A sales rep’s elevator pitch is about illustrating results. A truly smooth operator magnetizes prospects by focusing on the issues, needs and concerns costing them sleep night after night and how he can ease their burdens. Their pitches invite discussion and leave leads wanting to hear much more. People are never more susceptible to persuasion than when they are made to feel as though their troubles genuinely matter to someone.
Elevator Pitch For Job Seekers
Can you talk your way into a job within a minute? Absolutely, if you think deeply about one classic job interview moment when time never fails to stand uncomfortably still: ‘Tell me about yourself.’
There are few sink-or-swim moments in an adult like quite like being thrown flailing into the deep end by this open-ended request for a dazzling extemporaneous self-introduction.
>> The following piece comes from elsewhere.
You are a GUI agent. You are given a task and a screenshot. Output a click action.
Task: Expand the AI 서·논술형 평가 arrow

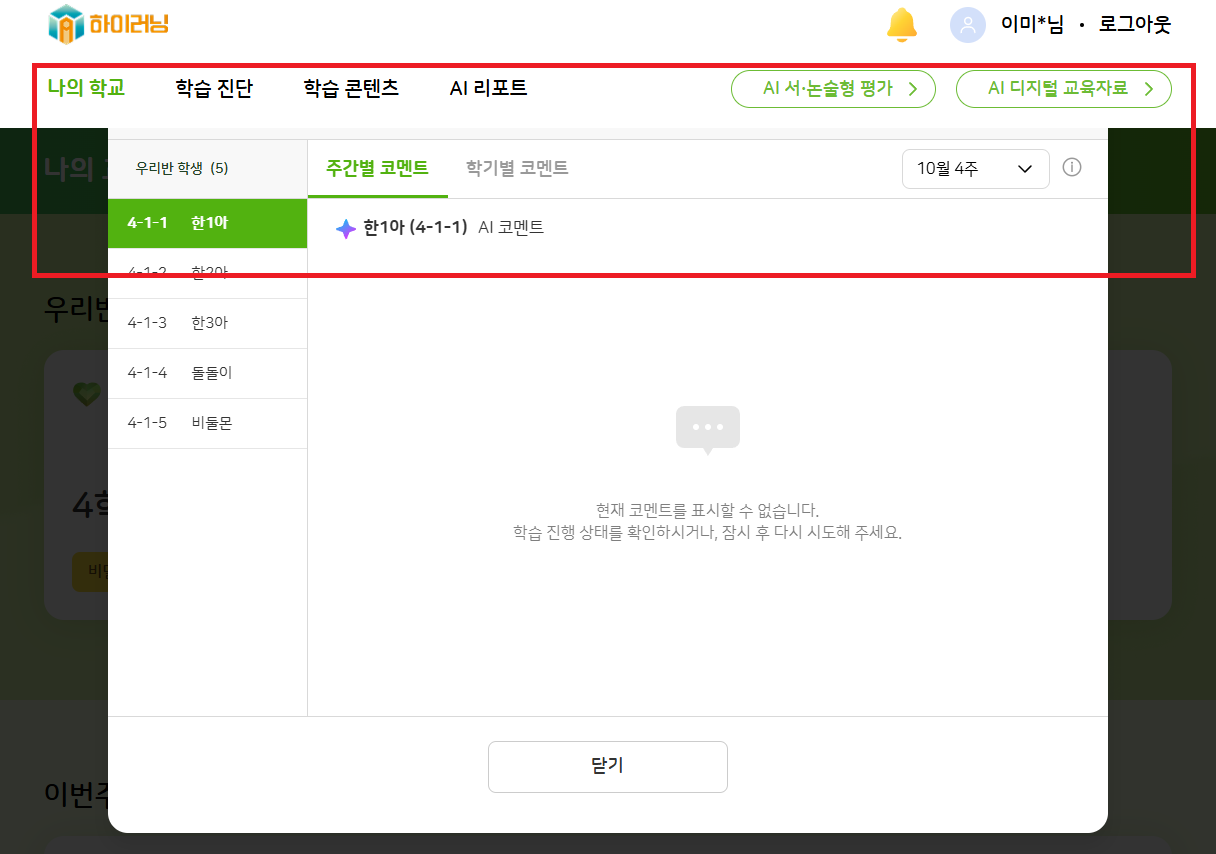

The first time you have to summarize your personal character in a few brief sentences, you may very well drown. With each successive leap into the water, you tread water just a bit more confidently. Dive in enough times, and you find yourself merrily backstroking.
Welcome to the essence of the elevator pitch.
You have less than a minute to set the tone for everything you may have a chance to tell your potential new boss about who you are and what type of work you do. Think about your desired outcome, and tailor your introduction accordingly. Structure everything around your specialty. If you are an in-demand accountant with 15 years of experience under your belt, don’t mince words painting yourself as a Jack-of-all-trades journeyman who happens to have a knack for numbers. If you want to be distinctly remembered, show your prospect the highlights of your explicitly defined wheelhouse. That includes letting them know what you have been up to lately as a means of further filling in your expertise and being clear about the course you would like to follow in the immediate future.
This is exactly where every elevator pitch template converges upon a single objective: cajoling a prospect to say, ‘Tell me more.’ For the job-seeker, that could mean being asked to elaborate on why you would want to explore new job opportunities. When pitching a product or a business plan, a pitch that properly teases something that sticks in someone’s mind like a splinter will end in an exchange of contact information and an offer to sit down for a more in-depth discussion. The elevator pitch is not built for an on-the-spot ‘yes’. Your driving objective is to guide and expand the conversation.
Polishing Your Elevator Pitch
Like any sharpened public speech, an elevator pitch comes together only with writing, rewriting, practice and as many trips through that cycle as you need to sweat nary a bullet when launching into it. Even a few rehearsals each day ingrains your approach a bit more deeply until you can share the strengths and facts associated with whatever you happen to be selling with a smooth, knowledgeable organization. Focus flows from repetition, though. Don’t rattle off five or six things you know a little bit about. Emphasize the clarity of a few bullet points to convince someone that you know far more than you have time to tell at that specific moment.
When those elevator doors open or once you move along through the rest of your networking crowd, you may not have a concrete ‘yes’ in your pocket, but you could have a business card and a follow-through reminder to add to your next workday’s agenda.